* Excerpted text:

The incentive that impels a man to act is always some uneasiness... But to make a man act [he must have] the expectation that purposeful behavior has the power to remove or at least to alleviate the felt uneasiness.
Ludwig von Mises, Human Action


Chappies

“But I saw a man yesterday who knows a fellow who had it from a chappie that said that Urquhart had been dipping himself a bit recklessly off the deep end.”  —Freddy Arbuthnot
Dorothy L. Sayers, Strong Poison


China and Christianity

At first, we thought [the power of the West] was because you had more powerful guns than we had. Then we thought it was because you had the best political system. Next we focused on your economic system. But in the past twenty years, we have realized that the heart of your culture is your religion: Christianity.
David Aikman, Jesus in Beijing


Churches

[In the] higher Christian churches... they saunter through the liturgy like Mohawks along a string of scaffolding who have long since forgotten their danger. If God were to blast such a service to bits, the congregation would be, I believe, genuinely shocked. But in the low churches you expect it every minute.

* Data section:
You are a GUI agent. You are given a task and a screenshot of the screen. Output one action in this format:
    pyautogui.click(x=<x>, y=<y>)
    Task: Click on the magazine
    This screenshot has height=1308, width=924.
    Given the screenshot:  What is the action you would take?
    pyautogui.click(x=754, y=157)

* Goal:
Answer these from the quotations:
1. What does the Human Action quotation say always drives a man to act?
2. In the Strong Poison quotation, who is said to have been dipping himself recklessly off the deep end?
3. In the China and Christianity quotation, what did the speakers focus on after the political system?
You won't need the listing for this.

* Answer to the exercise:
1. Some uneasiness.
2. Urquhart.
3. The economic system.